Saved entries:

- Opening Delimiter -

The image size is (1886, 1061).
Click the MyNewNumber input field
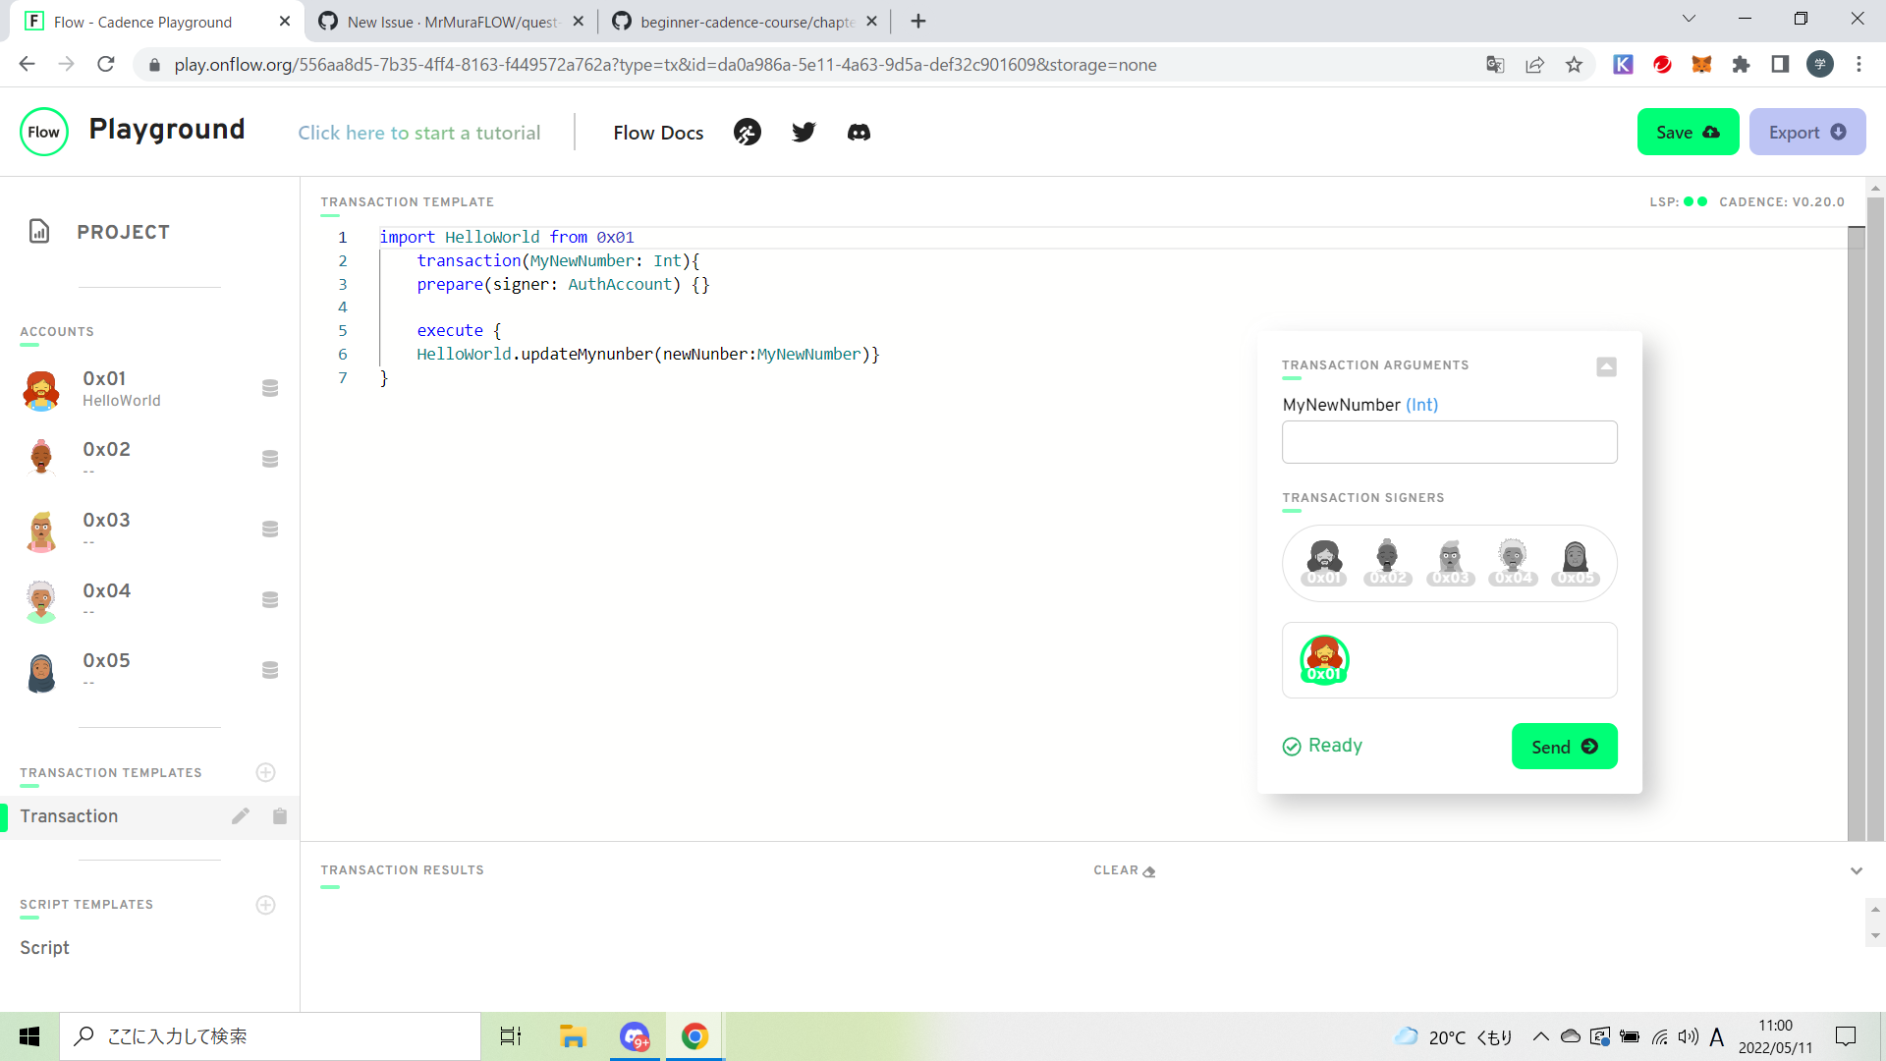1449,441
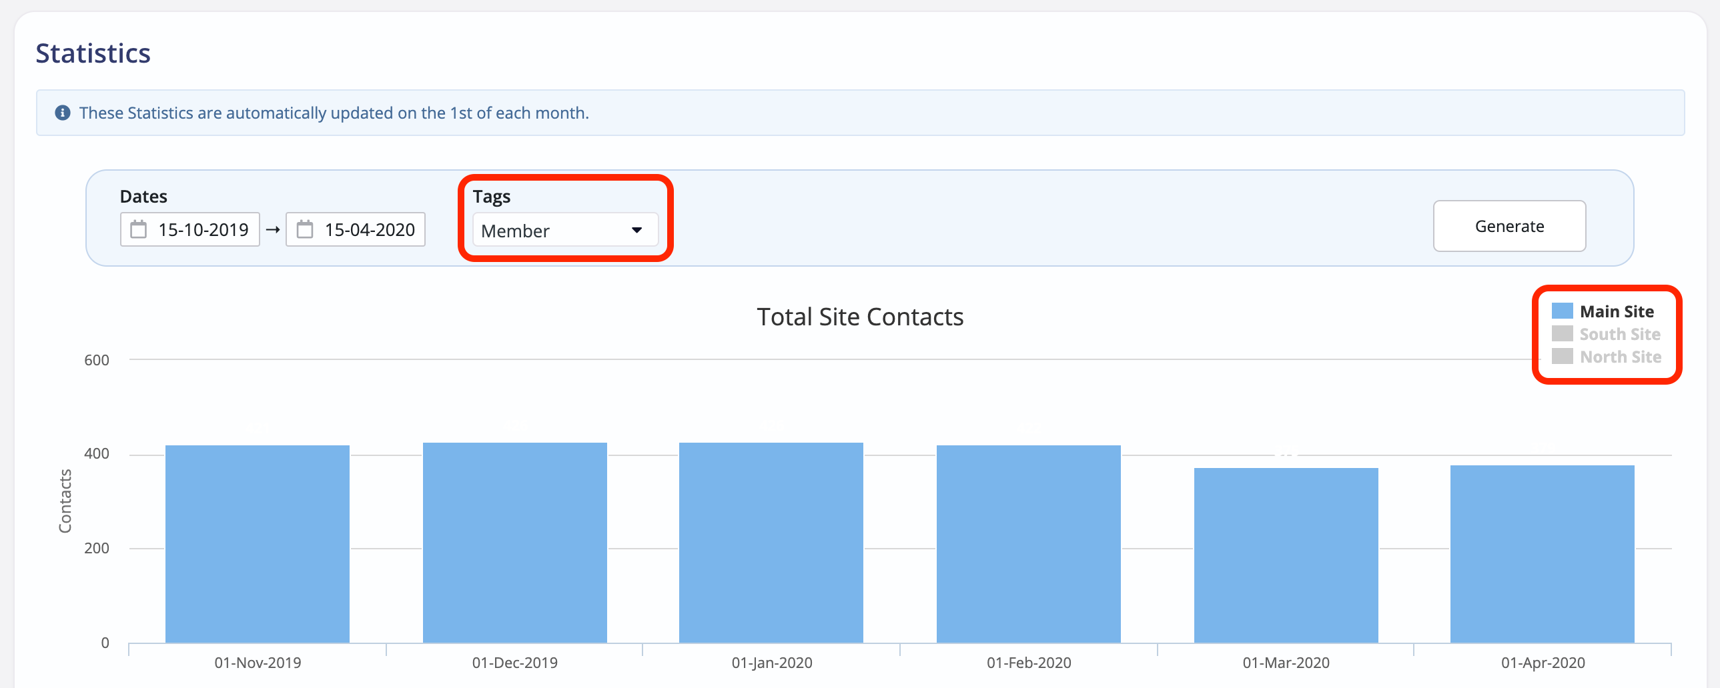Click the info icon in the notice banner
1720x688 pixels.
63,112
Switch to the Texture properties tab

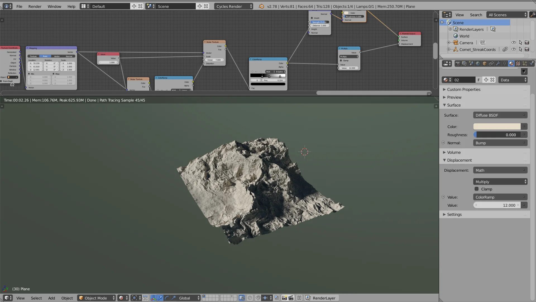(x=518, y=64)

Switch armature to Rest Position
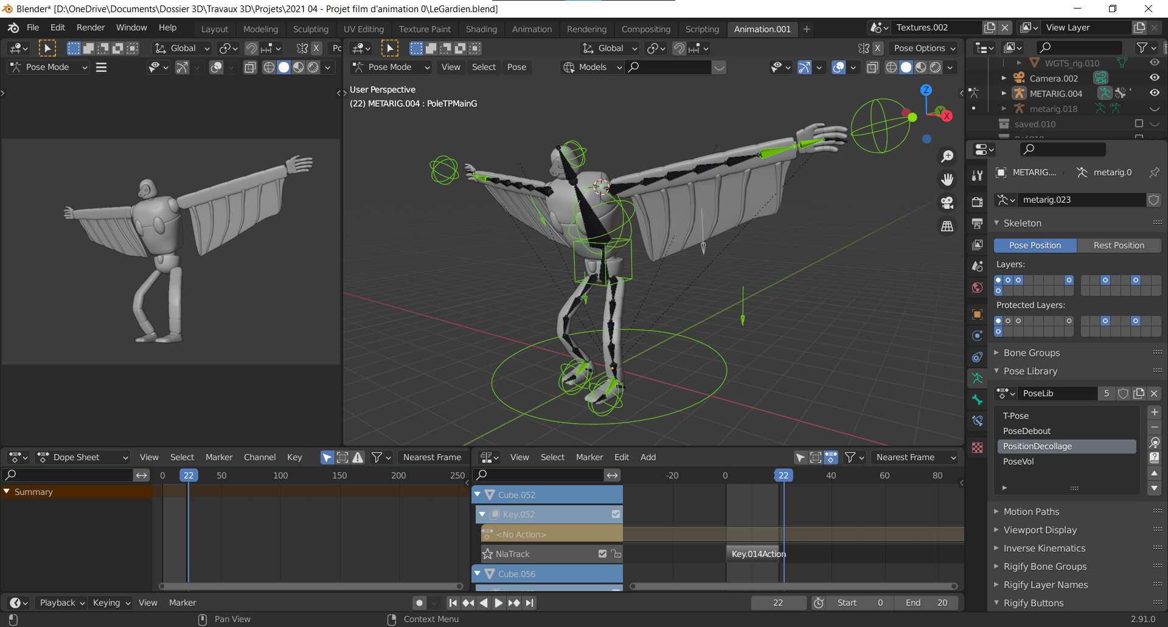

- Closing Delimiter -

WORK ORDER:
Repeat the data exactly, dropping every picture it holds.

FINAL ANSWER:
The image size is (1886, 1061).
Click the MyNewNumber input field
1449,441
Click the info icon in the notice banner
1720x688 pixels.
63,112
Switch to the Texture properties tab

(x=518, y=64)

Switch armature to Rest Position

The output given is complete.